Comparar, pues, inteligencia,
la voluntad, el amor, el poder,… los atributos divinos con los humanos “no sólo
no puede ser, sino que, además, es imposible” como dice el adagio.
El bacilo de la tuberculosis
o el fuego devastador, en sí mismos, no son ni buenos ni malos, simplemente
son, existen y si los denominamos y los calificamos como “malos” es porque nos
perjudican, nada más que por eso.
Sacando las consecuencias de
ese “Deus, sive substantia, sive natura” y nosotros somos “substantia y
natura”, para todo hombre cualquier hombre, cualquier otro, es algo sagrado.
La consecuencia de ese aserto
spinoziano es vivir según nuestra naturaleza, según lo que somos, vivir
racionalmente, sin odio, sin envidia, sin…
Si somos “natura”, si somos
“substantia”, también somos “Deus”.
“Panteísmo” = “todo es
divino”, “todo es Dios”.
Pero ese Dios como “concepto”
y no como “persona” en poco o en nada puede servir de consolación al pobre
hombre mortal y doliente.
Se preguntan los ateos si
Dios no será esa prótesis ficticia de nuestra contingencia, la añorada
compensación de las deficiencias humanas y/o de la humana frustración.
¿Dónde está, entonces, el
Dios como “persona”? ¿Dónde los rasgos humanos/humanizadotes de ese Dios? ¿Y
cómo atacar, racionalmente, a esa divinidad impersonal?
Queda desdibujada la imagen
de ese Dios impersonal con atributos tan contradictorios como Omnipotencia +
Bondad +Voluntad + Creador del mundo y, sin embargo un mundo no sólo imperfecto
sino lleno de dolorosas catástrofes siendo la principal la libertad humana que,
debido a la imperfección del hombre, tendrá que hacerse cargo y
responsabilizarse de los males de la humanidad que, pudiendo, realmente, ir
bien, funcionar bien, va a hacerlo mal.
Y si a ese Dios, tan
contradictorio, queda conectado el místico, en ese arrebato vivencial cabe
todo, pero nada queda concretado.
Si le preguntamos a un creyente
de Dios, sobre Dios, y por qué cree en Él estando el mundo como está nos
responderá, amigablemente: “hombre yo creo que hay Algo….”.
Y yo, agnóstico, incluso un
ateo, responderá que él (y yo) también creemos que hay Algo y que, en eso,
estamos todos de acuerdo, incluidos los no creyentes.
La pregunta, y el problema,
es si hay Alguien.
En ese panteísmo de Spinoza
aquí estamos los humanos, con las montañas y los ríos, los tomates y las
manzanas, las amebas y los perros, que también son “natura”, “substancias” y,
por lo tanto, “Deus”.
¿Cuáles son los méritos, cual
es el valor de ese “Deus” disuelto en lo creado, para el mortal doliente que
busca consuelo religioso?
A lo largo y ancho de toda la
historia de la humanidad ha habido, siempre, pensamiento religioso por razones
cognitivas (sobre todo) en contextos prácticos.
Fenómenos como el nacimiento
o la muerte, la sequía o la riada, el calor y el frío cambiante a lo largo del
año, la cosecha, la enfermedad, el dolor, el sol diurno y la luna nocturna, las estrellas (y no digamos
los eclipses)… han despertado preguntas que piden, que exigen, respuestas, y
ante la imposibilidad de darlas ateniéndose a los sentidos, que constatan, y la
razón, que los explica, dan el salto a la creencia y dar respuestas sobrenaturales
a fenómenos naturales inexplicables.
Es como creer en la magia de
ese coche que corre a gran velocidad por la carretera y, todo, porque
desconocemos que tenga un motor y cómo funciona.

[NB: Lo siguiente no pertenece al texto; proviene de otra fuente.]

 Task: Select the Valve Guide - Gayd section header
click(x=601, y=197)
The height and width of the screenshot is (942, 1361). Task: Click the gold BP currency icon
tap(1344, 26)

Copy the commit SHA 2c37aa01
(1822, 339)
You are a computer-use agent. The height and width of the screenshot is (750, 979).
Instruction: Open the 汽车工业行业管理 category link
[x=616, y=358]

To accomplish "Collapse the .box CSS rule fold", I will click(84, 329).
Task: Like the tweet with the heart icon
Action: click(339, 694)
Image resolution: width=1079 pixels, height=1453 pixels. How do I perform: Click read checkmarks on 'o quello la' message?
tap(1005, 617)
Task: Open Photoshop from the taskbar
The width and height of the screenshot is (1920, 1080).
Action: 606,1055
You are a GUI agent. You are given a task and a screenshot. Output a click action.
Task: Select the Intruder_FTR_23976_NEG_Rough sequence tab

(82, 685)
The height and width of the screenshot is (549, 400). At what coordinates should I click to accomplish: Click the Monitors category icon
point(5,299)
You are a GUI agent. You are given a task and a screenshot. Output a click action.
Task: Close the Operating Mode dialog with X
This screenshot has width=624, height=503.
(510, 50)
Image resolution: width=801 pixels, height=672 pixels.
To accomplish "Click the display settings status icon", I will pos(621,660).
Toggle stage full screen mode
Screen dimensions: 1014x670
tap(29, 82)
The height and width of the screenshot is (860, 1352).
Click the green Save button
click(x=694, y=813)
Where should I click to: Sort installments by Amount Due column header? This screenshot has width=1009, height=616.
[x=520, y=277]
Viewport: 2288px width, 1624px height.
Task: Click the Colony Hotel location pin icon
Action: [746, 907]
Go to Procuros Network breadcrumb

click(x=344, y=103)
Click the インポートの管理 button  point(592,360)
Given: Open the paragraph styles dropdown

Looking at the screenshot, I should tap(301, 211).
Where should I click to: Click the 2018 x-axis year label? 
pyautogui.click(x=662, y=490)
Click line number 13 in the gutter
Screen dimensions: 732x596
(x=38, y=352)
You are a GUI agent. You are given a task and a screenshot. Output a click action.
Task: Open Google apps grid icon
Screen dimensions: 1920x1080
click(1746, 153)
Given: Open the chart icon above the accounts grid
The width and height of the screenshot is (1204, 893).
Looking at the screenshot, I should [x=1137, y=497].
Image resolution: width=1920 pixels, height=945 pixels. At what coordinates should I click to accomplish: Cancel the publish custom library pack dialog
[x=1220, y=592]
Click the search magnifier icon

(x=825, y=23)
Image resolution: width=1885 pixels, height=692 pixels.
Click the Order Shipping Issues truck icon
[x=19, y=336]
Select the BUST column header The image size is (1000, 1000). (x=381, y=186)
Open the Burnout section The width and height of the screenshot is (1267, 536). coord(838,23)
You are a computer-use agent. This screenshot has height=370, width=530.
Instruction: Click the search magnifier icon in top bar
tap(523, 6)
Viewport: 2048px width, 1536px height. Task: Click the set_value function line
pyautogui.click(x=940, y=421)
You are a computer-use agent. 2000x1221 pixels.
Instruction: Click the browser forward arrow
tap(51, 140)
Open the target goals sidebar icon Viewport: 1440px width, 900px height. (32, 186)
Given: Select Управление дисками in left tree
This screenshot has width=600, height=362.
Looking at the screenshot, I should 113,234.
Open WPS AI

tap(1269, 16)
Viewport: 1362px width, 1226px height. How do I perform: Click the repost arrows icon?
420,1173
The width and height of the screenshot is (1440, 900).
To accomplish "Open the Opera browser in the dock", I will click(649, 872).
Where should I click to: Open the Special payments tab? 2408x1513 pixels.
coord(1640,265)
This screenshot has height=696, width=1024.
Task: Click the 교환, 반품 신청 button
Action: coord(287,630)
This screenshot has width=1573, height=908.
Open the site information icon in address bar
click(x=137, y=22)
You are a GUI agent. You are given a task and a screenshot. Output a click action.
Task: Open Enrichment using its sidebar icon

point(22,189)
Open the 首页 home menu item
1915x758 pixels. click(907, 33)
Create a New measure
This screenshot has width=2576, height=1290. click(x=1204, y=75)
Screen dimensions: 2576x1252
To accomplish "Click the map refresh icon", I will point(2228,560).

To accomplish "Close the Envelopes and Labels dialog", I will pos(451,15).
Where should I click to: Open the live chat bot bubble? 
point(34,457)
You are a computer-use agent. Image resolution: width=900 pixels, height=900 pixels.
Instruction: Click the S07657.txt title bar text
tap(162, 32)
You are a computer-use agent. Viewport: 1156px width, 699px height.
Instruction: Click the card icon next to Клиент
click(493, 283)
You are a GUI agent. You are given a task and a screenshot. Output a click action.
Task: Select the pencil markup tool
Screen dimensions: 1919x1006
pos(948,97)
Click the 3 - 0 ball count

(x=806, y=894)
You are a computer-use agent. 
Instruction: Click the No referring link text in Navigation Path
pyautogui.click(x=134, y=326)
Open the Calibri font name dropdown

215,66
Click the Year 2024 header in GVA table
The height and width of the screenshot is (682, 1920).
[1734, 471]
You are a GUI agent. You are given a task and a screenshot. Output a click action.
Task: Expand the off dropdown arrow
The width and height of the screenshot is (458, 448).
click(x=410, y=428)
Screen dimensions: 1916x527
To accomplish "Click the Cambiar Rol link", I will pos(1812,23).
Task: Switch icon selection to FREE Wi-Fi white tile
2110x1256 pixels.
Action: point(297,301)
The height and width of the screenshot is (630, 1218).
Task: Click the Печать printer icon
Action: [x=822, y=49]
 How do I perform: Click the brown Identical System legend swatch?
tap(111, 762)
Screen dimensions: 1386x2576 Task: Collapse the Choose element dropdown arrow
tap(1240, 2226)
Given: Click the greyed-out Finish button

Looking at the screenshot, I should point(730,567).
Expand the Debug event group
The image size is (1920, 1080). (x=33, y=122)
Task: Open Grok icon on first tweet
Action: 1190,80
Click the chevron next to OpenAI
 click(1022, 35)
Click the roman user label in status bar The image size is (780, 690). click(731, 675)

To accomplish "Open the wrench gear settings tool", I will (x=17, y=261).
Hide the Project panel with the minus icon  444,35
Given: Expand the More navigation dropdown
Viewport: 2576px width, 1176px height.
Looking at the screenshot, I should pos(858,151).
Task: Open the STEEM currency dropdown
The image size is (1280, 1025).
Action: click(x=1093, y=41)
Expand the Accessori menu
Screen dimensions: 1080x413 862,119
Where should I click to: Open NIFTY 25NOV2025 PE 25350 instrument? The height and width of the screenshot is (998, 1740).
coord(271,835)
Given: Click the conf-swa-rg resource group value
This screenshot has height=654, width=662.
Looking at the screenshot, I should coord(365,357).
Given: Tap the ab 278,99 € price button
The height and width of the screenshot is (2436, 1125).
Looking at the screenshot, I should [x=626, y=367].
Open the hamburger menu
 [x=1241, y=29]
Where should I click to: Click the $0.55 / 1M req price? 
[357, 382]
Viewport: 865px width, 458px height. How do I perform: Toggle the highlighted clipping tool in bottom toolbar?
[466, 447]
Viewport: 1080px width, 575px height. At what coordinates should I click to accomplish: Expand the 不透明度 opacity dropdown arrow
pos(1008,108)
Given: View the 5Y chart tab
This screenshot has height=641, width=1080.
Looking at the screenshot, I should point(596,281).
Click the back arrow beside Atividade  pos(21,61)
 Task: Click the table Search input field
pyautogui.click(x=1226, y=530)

Me contaba mi abuela que el día
que iba a pasar un coche por la carretera Salamanca-Valladolid, a unos 5 kilómetros de mi
pueblo, casi toda la gente se desplazó a la carretera y su admiración era que
nada ni nadie lo empujaba ni nada ni nadie tiraba de él, que corría solo y eso
era un milagro.
Es muy normal llamar milagro
a lo desconocido.
La razón, la ciencia, puede
explicarnos el funcionamiento del coche o el porqué de la enfermedad, pero poco
consuelo produce en el creyente si la curación no llega.
La ciencia podrá explicar, la
filosofía comprender, pero no proporcionar falsas esperanzas de un rescate
personal, ininteligible, pero que anhelamos por el miedo irracional ante la
inexplicable muerte.
El sabio puede comprender
que, al final todo está perdido y acepta la perdición, pero no el creyente, que
quiere algo más, que quiere escapar a esa perdición.
¿Qué le importa al creyente
las contradicciones de ese Dios si lo que él desea es no perderse,
definitivamente, tragado por el océano de la nada?